Sunday, April 26, 2015

Roberta Piket: A Emerging Talent Offers Emanation: Solo Piano Vol 2

Roberta Piket: Emanation Solo Vol 2

From the very first notes of the very first song “Softly, As in a Morning Sunrise” from Roberta Piket’s Emanation (Solo Piano Volume 2)  one can hear the intent of purpose behind the pianist’s  interpretation of this well known standard. This is the second of Ms. Piket's solo piano efforts and it is a further step in her maturation as a formidable player.

 As Richie Beirach, a superb musician  in his own right, who is a one time teacher and now a long time friend of Ms. Piket states in the liner notes, a solo piano recording is very different from any other instrumental recording. There is no rhythm section to use as a life line, there is no interplay with others exploring the possibilities, there is only you and the piano and your own deepest, most personal sense of what it should sound like. Your ability honed to a fine edge, the  result of years of painstaking practice, relentless dedication and  patient listening . With this proficiency comes freedom  to express the nuances that make all the difference. These are the paths that a musician like Ms. Piket has taken to be able to attempt to portray this music within the solo piano format. In every sense of the word Ms. Piket successfully takes up the challenge, leaving herself bare to express the music the way she hears it and she does so in a most personal and satisfying way. Listen to her deeply moving “Haunted Heart” and you’ll be swept away in shear sensitivity of her playing.
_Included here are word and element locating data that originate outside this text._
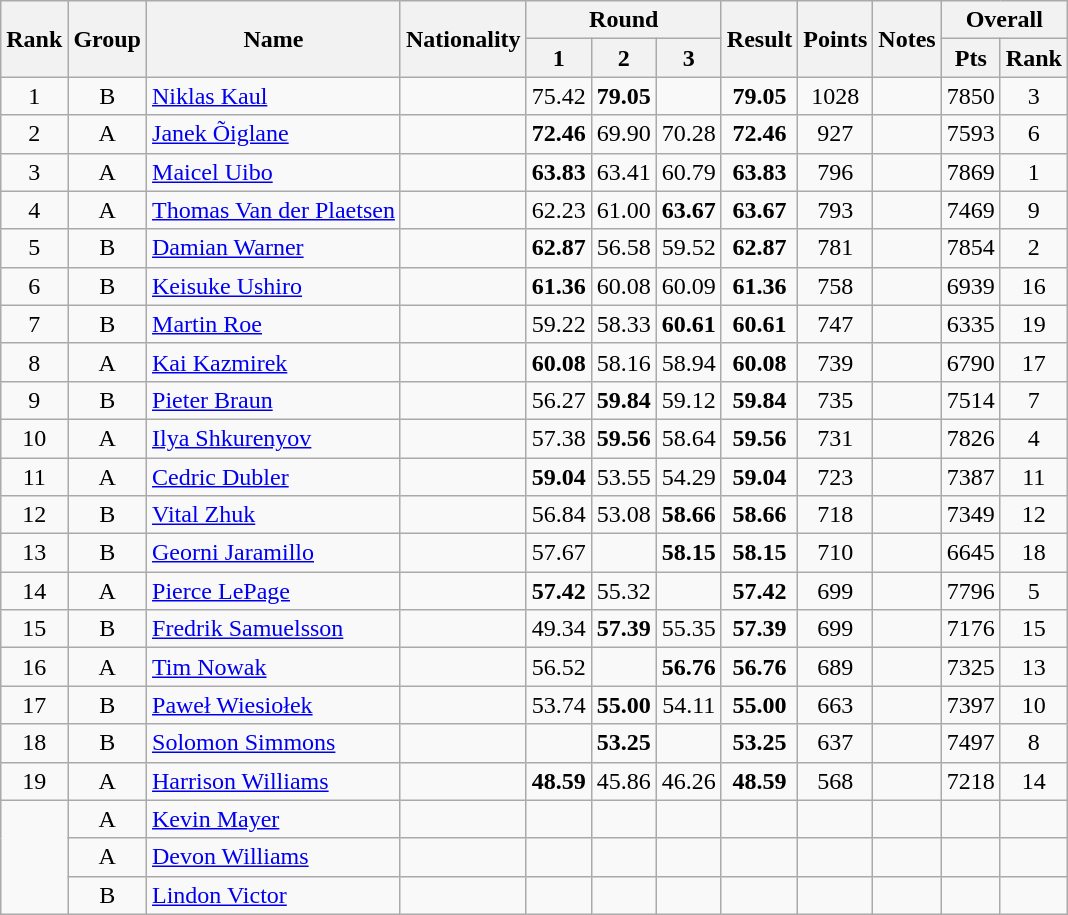
Kai Kazmirek [274, 362]
Tim Nowak [274, 667]
6790 [970, 362]
Points [836, 39]
Keisuke Ushiro [274, 286]
Maicel Uibo [274, 172]
927 [836, 134]
Pts [970, 58]
Martin Roe [274, 324]
45.86 [624, 781]
7325 [970, 667]
7854 [970, 248]
Solomon Simmons [274, 743]
Notes [907, 39]
56.27 [558, 400]
58.64 [688, 438]
637 [836, 743]
62.23 [558, 210]
57.67 [558, 553]
7514 [970, 400]
Cedric Dubler [274, 477]
Georni Jaramillo [274, 553]
70.28 [688, 134]
Pierce LePage [274, 591]
53.74 [558, 705]
Niklas Kaul [274, 96]
718 [836, 515]
60.09 [688, 286]
731 [836, 438]
7869 [970, 172]
Janek Õiglane [274, 134]
7387 [970, 477]
7218 [970, 781]
56.52 [558, 667]
69.90 [624, 134]
Result [759, 39]
7349 [970, 515]
Thomas Van der Plaetsen [274, 210]
747 [836, 324]
6335 [970, 324]
735 [836, 400]
689 [836, 667]
58.16 [624, 362]
793 [836, 210]
63.41 [624, 172]
7176 [970, 629]
7497 [970, 743]
59.22 [558, 324]
7826 [970, 438]
Damian Warner [274, 248]
59.12 [688, 400]
663 [836, 705]
Kevin Mayer [274, 819]
739 [836, 362]
7850 [970, 96]
60.79 [688, 172]
Round [624, 20]
49.34 [558, 629]
796 [836, 172]
Ilya Shkurenyov [274, 438]
55.32 [624, 591]
568 [836, 781]
7397 [970, 705]
6939 [970, 286]
61.00 [624, 210]
56.58 [624, 248]
Group [108, 39]
Lindon Victor [274, 895]
57.38 [558, 438]
56.84 [558, 515]
1028 [836, 96]
58.33 [624, 324]
Pieter Braun [274, 400]
Vital Zhuk [274, 515]
75.42 [558, 96]
Devon Williams [274, 857]
59.52 [688, 248]
54.29 [688, 477]
53.55 [624, 477]
7593 [970, 134]
Overall [1004, 20]
46.26 [688, 781]
Paweł Wiesiołek [274, 705]
781 [836, 248]
7469 [970, 210]
7796 [970, 591]
758 [836, 286]
Harrison Williams [274, 781]
6645 [970, 553]
723 [836, 477]
54.11 [688, 705]
710 [836, 553]
55.35 [688, 629]
58.94 [688, 362]
53.08 [624, 515]
Name [274, 39]
Nationality [463, 39]
Fredrik Samuelsson [274, 629]
Find where the given text appears and provide that cell's center as (x, y) coordinate. 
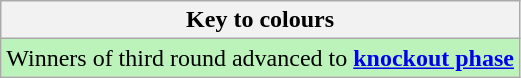
Key to colours (260, 20)
Winners of third round advanced to knockout phase (260, 58)
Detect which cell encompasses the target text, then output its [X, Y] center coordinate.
Her choice of music is both interesting and challenging. Witness her kinetically alive left hand  on Dizzy’s masterpiece “Con Alma,” an accompaniment that fills this robust piece with just the right amount of rhythmic drive. She delves into the abstraction of Monk’s  “Ba Lue Bolivar Ba Lues” successfully bringing  her own refined refraction to the quirky  composition.  On Jerome Kern’s “All the Things You Are,” Ms. Piket revels in the beautiful of the well worn melody and runs spectacularly across the keyboard in a display of fluid facility. On Marian McPartland’s “Ambiance,” a song not often heard, Ms. Piket  captures  a sense  of reverence and her playing at the coda is a flourish of embroidered beauty not to be missed. “She confronts the challenge of performing  "Actual Proof,” a Herbie Hancock piece from his electric funk days with the Headhunters.  Originally a large group electronic piece, Ms. Piket’s  syncopated stabbing and piercing attack pulls this one off with just eighty-eight  keys and her own creative take on the sense of the song.

Roberta Piket photo by Daniel Sheehan
Perhaps the most telling testament to the progress in  Ms. Piket’s development lies in her own compositions like the delicate  “Saying Goodbye” or the free form unstructured  “Emanation,”  
but ultimately I have to agree with Mr. Beirach’s  liner note assessment of the highlight of this CD. Ms. Piket ends the program with a re-imagining of Chopin’s haunting miniature “Fantasy on a Theme.” The ruminations on this piece are delightful, like the wanderlust of a child's first time  exploring of a forest. Ms. Piket seems at once comfortable with bridging the gap between the classical and the improvisational possibilities this music can lead to. Spending  fifty minutes,  listening to an emerging talent's  solo piano voice on Emanation is time well spent.

1 comment:

  1. Ralph,
    Sincere thanks for this lovely review. Much appreciated.